Come ha funzionato il modello Alto Adige? Si tratta di un tentativo unico in Italia, che ha coinvolto in tutto 116 comuni con 184 punti aperti. Un’impresa molto complicata – oltre che costosa – dal punto di vista logistico. Come spiega a Open Massimo Ribetto, referente regionale di Nursing Up, il sindacato di infermieri molto attivo anche a Bolzano, oltre all’impegno dell’azienda sanitaria è stato chiesto aiuto anche ad altro personale della Croce rossa e della Croce Bianca e a volontari dall’Austria e dal Veneto. Una mobilitazione impressionante, tanto che «tra le tante persone che hanno dato la loro disponibilità, a molti dipendenti dell’azienda sanitaria è stato detto che non servivano più».

In totale parliamo di circa 900-1.000 persone al giorno, anche durante il weekend. Il loro sforzo è stato ripagato da una partecipazione diffusa da parte degli altoatesini, che è stata addirittura superiore rispetto alle aspettative dell’amministrazione: hanno partecipato circa 350 mila cittadini (di età superiore ai 5 anni) su un totale di circa 530 mila abitanti. Il monitoraggio ha permesso di identificare 3.185 positivi, pari a circa lo 0,9% dei partecipanti.

Per capire se questa strategia ha funzionato, bisognerà aspettare i prossimi giorni per vedere se l’indice di trasmissibilità del virus (Rt) scenderà effettivamente sotto la soglia dell’1, come auspicato da Kompatscher, che ha già annunciato la riapertura di negozi, mercati e attività commerciali tra cui parrucchieri ed estetisti a partire dal 30 novembre. Ma sarà sufficiente un solo screening? Potrebbe essere un modello replicabile?

Test poco efficaci e problemi logistici: ecco perché non si può replicare su scala nazionale

I dubbi, per la verità, sono parecchi. Innanzitutto, i test usati non sono i tamponi “da laboratorio”, ma test antigenici che danno un risultato in circa 15 minuti. Pochissimo tempo. E, come dichiara a Open il medico Andrea Crisanti, «i test rapidi hanno una sensibilità bassa e su 10 positivi se ne perdono circa 3». Il giudizio di Crisanti, che in Veneto aveva proposto una strategia di screening di massa, è lapidario: «Nel giro di due settimane i casi ripartiranno. Il modello dell’Alto-Adige non è un modello, è un pezza».

Se anche si desse per assodato che «uno screening con un test rapido fatto una volta sola su una popolazione limitata può abbattere temporaneamente la prevalenza del virus, non sarebbe in grado di individuare tutti i positivi», aggiunge. Insomma, al di là dell’utilizzo dei test antigenici anziché dei tamponi, bisognerebbe ripetere i test almeno 2 o 3 volte, accompagnandolo con nuove misure di lockdown. Ovvero, l’opposto di quello che intende fare l’Alto Adige.
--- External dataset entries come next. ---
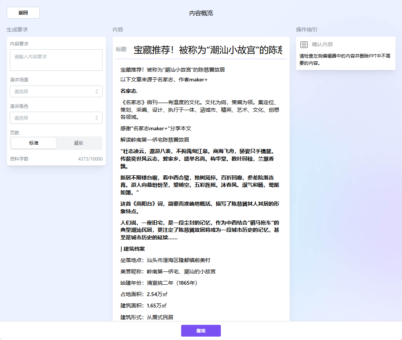Select the 标准 page length option

coord(33,143)
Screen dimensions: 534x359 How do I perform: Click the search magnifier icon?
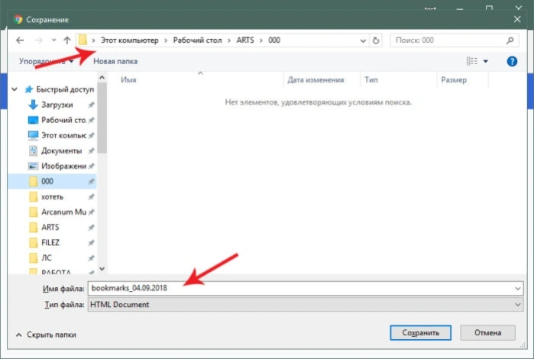tap(510, 40)
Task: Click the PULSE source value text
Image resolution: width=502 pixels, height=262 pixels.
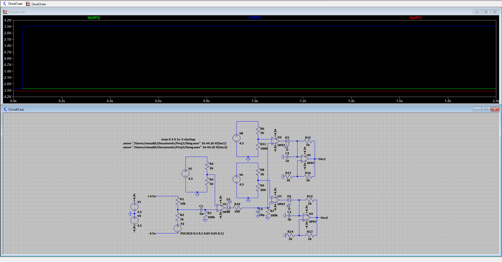Action: pyautogui.click(x=202, y=233)
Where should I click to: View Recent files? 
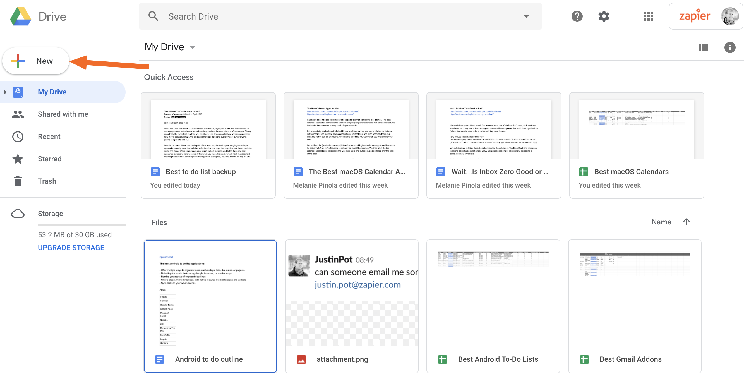49,137
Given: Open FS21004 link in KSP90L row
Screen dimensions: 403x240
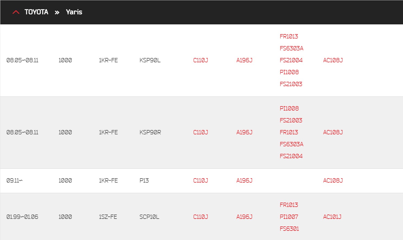Looking at the screenshot, I should (x=291, y=60).
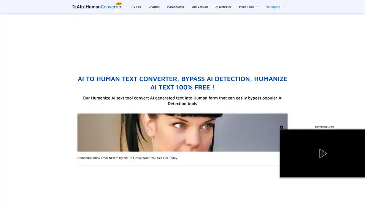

Al di là di questo, spiega ancora Crisanti, che pure è stato il primo ad insistere sulla necessità del tracciare il più possibile, sarebbe difficilmente applicabile su scala nazionale anche al netto degli ostacoli logistici e finanziari. «Su macro-realtà i test rapidi fatti senza ripeterli a cadenze regolari non hanno senso. Il modo giusto è quello utilizzato a Liverpool: fare i test a tutta la città una volta a settimana per circa 4-5 settimane». Esistono alternative? «Il network-testing – dice il ricercatore – Una volta identificata una persona positiva si fa il tampone molecolare, non il tampone rapido, a tutti i contatti, amici e colleghi di lavoro. Lo abbiamo proposto più volte. Sarebbe una strategia molto meno costosa e più intelligente».